In order to develop a magic system that truly captures the feel of the Lankhmar stories in play, I’ve been looking at the common threads of invoked magic in the stories. The most consistent thread is ritual. In this case, a ritual is an established or prescribed procedure performed to invoke magic.
Another commonality–and one that I think is key–is that the sorcerers, witches, etc. are tied down to a single spot, figuratively speaking. They will typically have equipment set up that they must manipulate and maintain to perform the magic. As such they cannot move away while casting, nor could they quickly set up and break down their equipment to travel between spell-casting.
Ill Met in LankhmarIn the midst of the table an alembic was working. The lamp’s flame–deep blue, this one–kept aboil in the large crystal cucurbit a dark, viscid fluid with here and there diamond glints. From out of the thick, seething stuff, strands of a darker vapor streamed upward to crowd through the cucurbit’s narrow mouth and stain–oddly, with bright scarlet–the transparent head and then, dead black now, flow down the narrow pipe from the head into a spherical crystal receiver, larger even than the cucurbit, and there curl and weave about like so many coils of living black cord–an endless, skinny, ebon serpent.
…and a little later:
Ill Met in LankhmarAbruptly the incantation peaked and broke off, like a drum struck very hard, then instantly silenced by palm and fingers outspread against the head. With a bright flash and dull explosion, cracks innumerable appeared in the cucurbit; its crystal became white and opaque, yet it did not shatter or drip. The head lifted a span, hung there, fell back. While two black nooses appeared among the coils in the receiver and suddenly narrowed until they were only two big black knots.

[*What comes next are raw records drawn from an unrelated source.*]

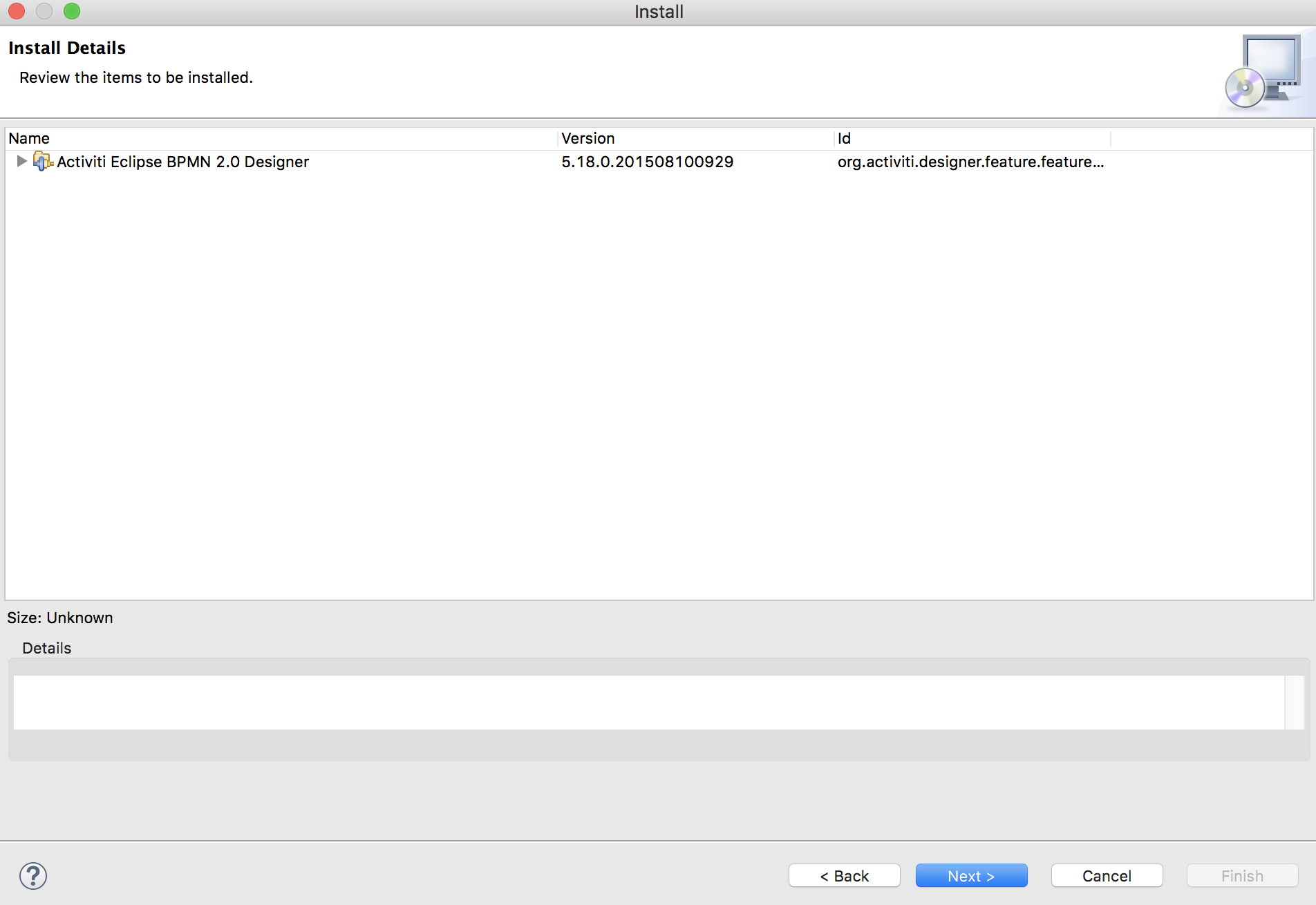Viewport: 1316px width, 905px height.
Task: Click the Install Details heading
Action: click(x=67, y=48)
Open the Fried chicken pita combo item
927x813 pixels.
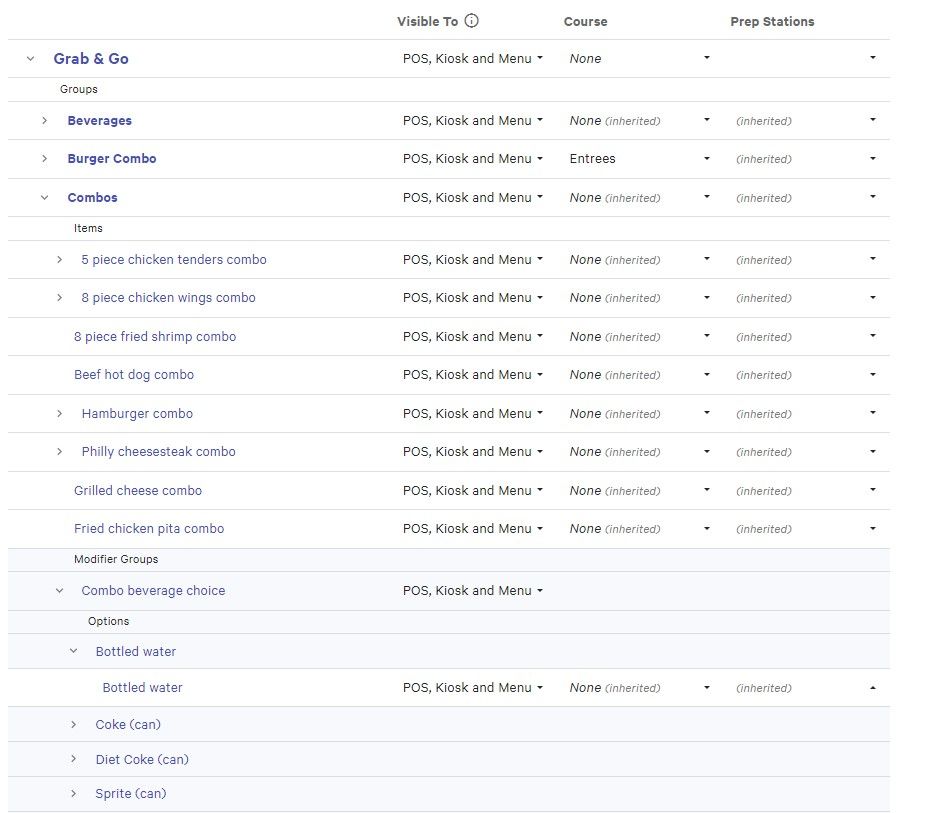tap(149, 529)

This suggests a mode for RPG spell-casters in Nehwon, both player character, and NPC alike. Typically RPG adaptations of the Nehwon setting simply use their own magic system and either limit the power or availability of spells in an attempt to emulate the story magic. Why not have a clean break and use this form of ritual magic?

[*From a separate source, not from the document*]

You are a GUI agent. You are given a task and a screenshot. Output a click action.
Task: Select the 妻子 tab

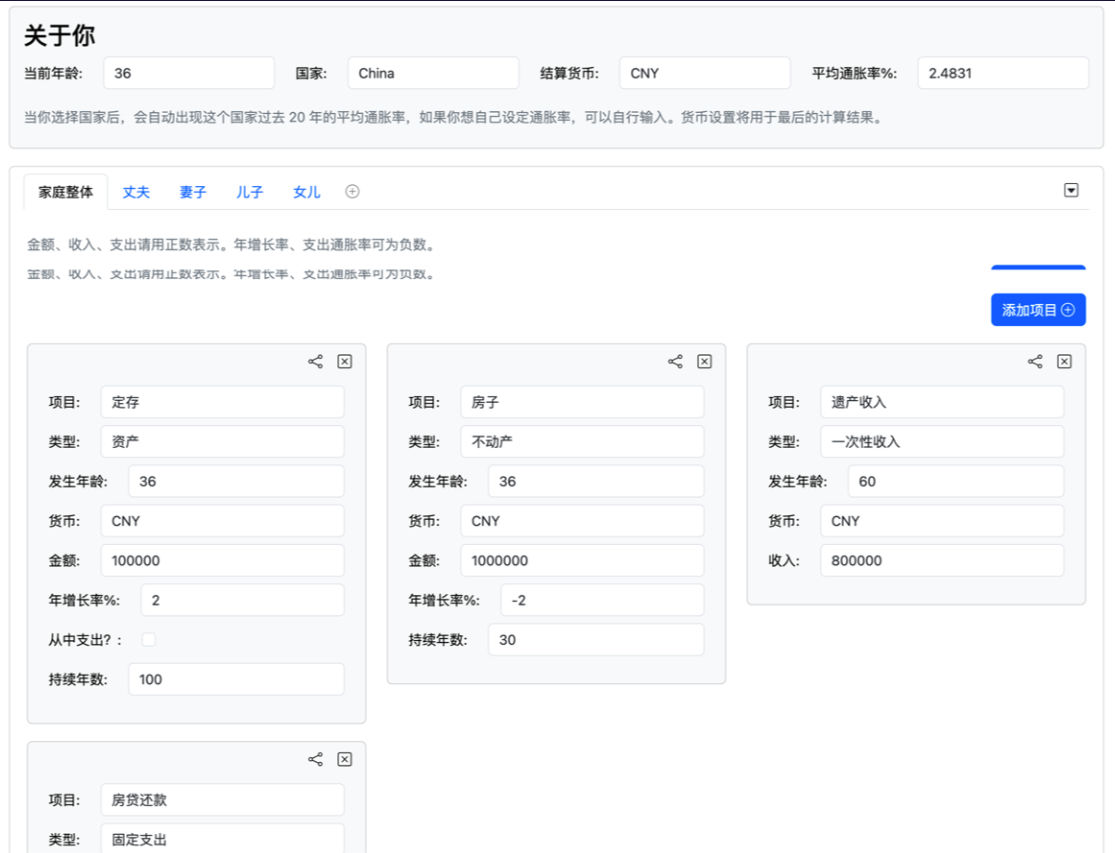tap(192, 191)
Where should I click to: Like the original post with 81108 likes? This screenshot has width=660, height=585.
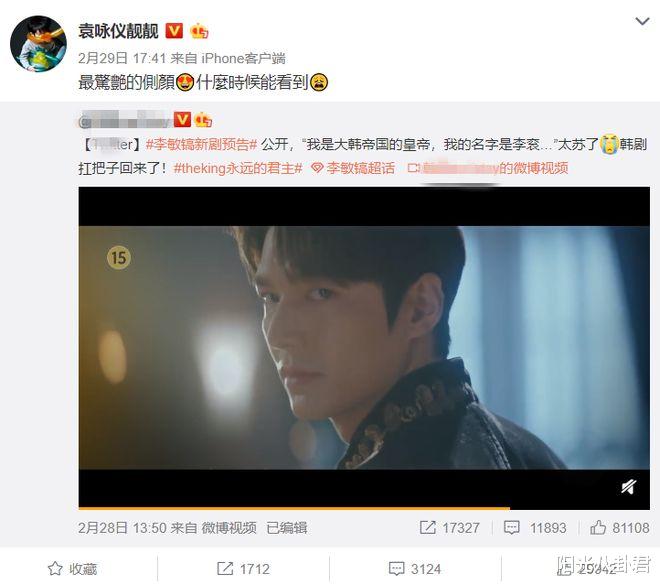click(620, 527)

This works well for NPCs, especially NPC villains. NPC spell-casters would have an area with their equipment set up to perform their magic rites. It would be in a place of safety for the NPC, and the PCs would have to confront the wizard on his terms. Away from this environment, he would be just an ordinary person, albeit one with a dread-inspiring reputation befitting a wizard.
This would probably not be a natural state for player-characters. Players are too used to slinging spells on the move and in combat. It would be a truer representation of a Nehwon spell-caster and offer some interesting role-playing opportunities for any player willing to try this style of a spell-casting character.

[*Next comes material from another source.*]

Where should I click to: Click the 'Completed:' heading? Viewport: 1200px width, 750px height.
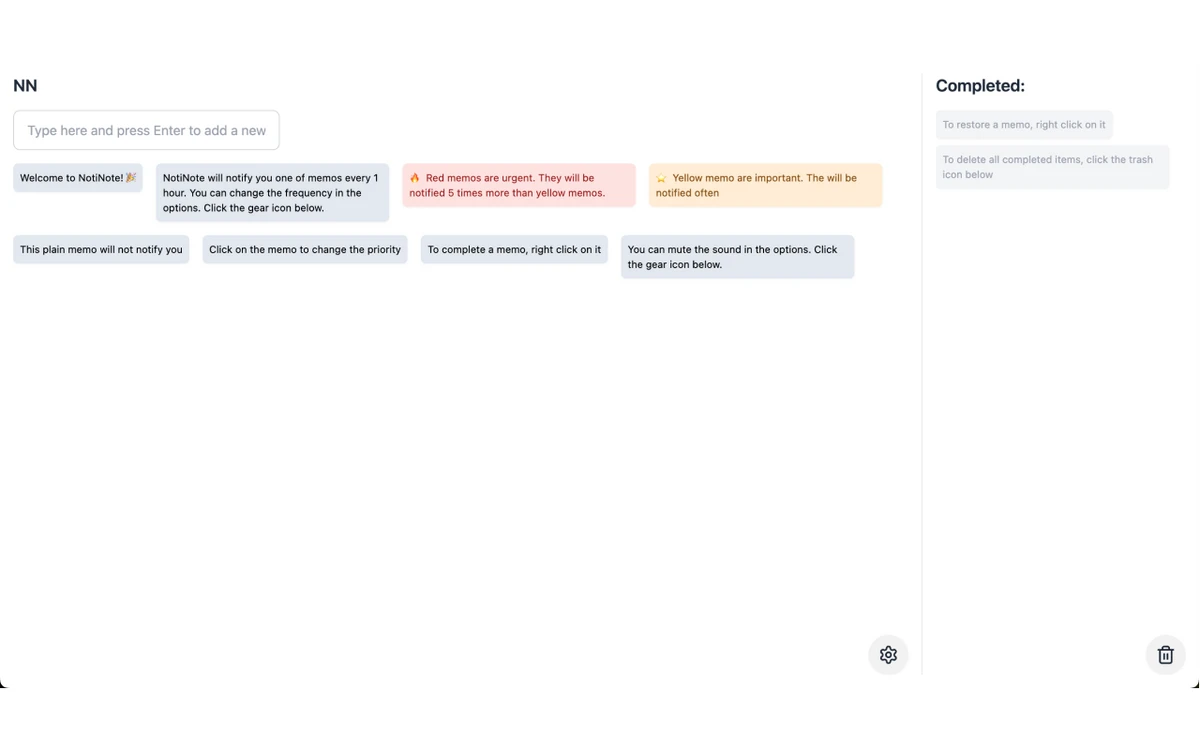tap(980, 86)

Spells can be scaled. More powerful spells would simply be more complicated, require more time, more equipment, and along with that are less mobile and carry a greater risk of failure and danger. Less powerful spells can be simpler and more mobile.
So what are the game implications?
I do not think this would work in a high-fantasy campaign as it does constrain the options of the PC. However, for a sword & sorcery campaign, the emphasis is typically on the heroes being swordsmen and rogues with the villains being the sorcerers. That being said, the player could still play a swordsman or rogue that also knows some magic thus allowing the PC to have fun in either situation.